California City May Lose Its Insurance Coverage

By | September 19, 2011

A Southern California city has been told that it could lose its insurance if city officials and staff don’t start getting their act together soon.

That was the warning from the California Joint Powers Insurance Authority, an insurance pool for municipalities in the state.

The CJPIA has informed La Puente that it must meet certain conditions by the end of 2012 or it could lose its insurance. Among the conditions, the city of 40,000 must hire a permanent city manager, give notice of any harassment and retaliation complaints and send council members to etiquette classes to learn how to get along.

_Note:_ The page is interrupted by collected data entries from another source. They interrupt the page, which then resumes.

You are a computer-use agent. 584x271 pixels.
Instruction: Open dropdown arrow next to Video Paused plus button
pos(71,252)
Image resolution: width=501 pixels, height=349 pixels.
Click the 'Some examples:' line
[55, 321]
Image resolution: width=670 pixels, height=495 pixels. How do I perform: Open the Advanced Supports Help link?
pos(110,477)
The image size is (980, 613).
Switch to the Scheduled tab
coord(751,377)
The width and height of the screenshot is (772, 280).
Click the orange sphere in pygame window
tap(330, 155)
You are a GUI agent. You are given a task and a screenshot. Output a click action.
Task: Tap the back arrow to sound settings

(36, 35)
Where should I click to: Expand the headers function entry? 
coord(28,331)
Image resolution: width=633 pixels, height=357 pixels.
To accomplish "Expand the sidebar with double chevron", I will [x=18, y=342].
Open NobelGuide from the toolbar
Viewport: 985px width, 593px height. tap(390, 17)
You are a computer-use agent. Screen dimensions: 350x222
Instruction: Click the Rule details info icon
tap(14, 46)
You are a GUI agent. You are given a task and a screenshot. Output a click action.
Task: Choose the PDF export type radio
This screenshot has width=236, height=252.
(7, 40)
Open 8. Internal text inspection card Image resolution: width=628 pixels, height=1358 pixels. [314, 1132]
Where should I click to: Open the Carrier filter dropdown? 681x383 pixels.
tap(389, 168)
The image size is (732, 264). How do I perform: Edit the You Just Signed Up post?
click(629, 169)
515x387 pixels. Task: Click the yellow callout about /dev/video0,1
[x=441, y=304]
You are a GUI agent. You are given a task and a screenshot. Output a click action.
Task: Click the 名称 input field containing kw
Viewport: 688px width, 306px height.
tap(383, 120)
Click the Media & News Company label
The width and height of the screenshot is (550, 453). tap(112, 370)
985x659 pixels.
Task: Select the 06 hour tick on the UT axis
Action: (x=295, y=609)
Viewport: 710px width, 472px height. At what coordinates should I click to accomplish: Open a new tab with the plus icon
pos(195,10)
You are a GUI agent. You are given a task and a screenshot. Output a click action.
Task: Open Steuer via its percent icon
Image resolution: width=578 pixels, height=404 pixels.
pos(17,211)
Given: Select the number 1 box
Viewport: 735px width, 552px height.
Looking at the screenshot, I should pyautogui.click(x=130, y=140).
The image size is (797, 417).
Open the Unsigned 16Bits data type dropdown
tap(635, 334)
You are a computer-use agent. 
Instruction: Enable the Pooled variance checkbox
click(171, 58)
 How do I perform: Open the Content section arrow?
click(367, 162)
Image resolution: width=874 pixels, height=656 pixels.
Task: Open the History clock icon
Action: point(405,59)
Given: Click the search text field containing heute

According to said Bob May, senior risk consultant for the CJPIA, the warning to La Puente is part the authority’s “healthy members program” criteria, which outlines what members of the authority should be doing to stay within risk management guidelines.

“To be a member of our pool you have to do certain things to maintain sound risk management practices and principles,” May said. “Their questionable governance on the city council, their lack of stabilization in the city manager position and lack of key management staff alerted us to things that are probably not consistent to sound governance for that particular city.”

According to the CJPIA, La Puente’s annual contribution for the 2011-2012 insurance period is $279,261 for liability and workers’ compensation, with liability being the lion’s share.

The CJPIA has roughly 122 members, mostly cities, special districts and other JPAs.

If La Puente doesn’t comply, it will have to either self-insure or go into the marketplace and buy insurance, May said, adding, “We’re just intervening early on because we see signs and symptoms of things that can go bad.”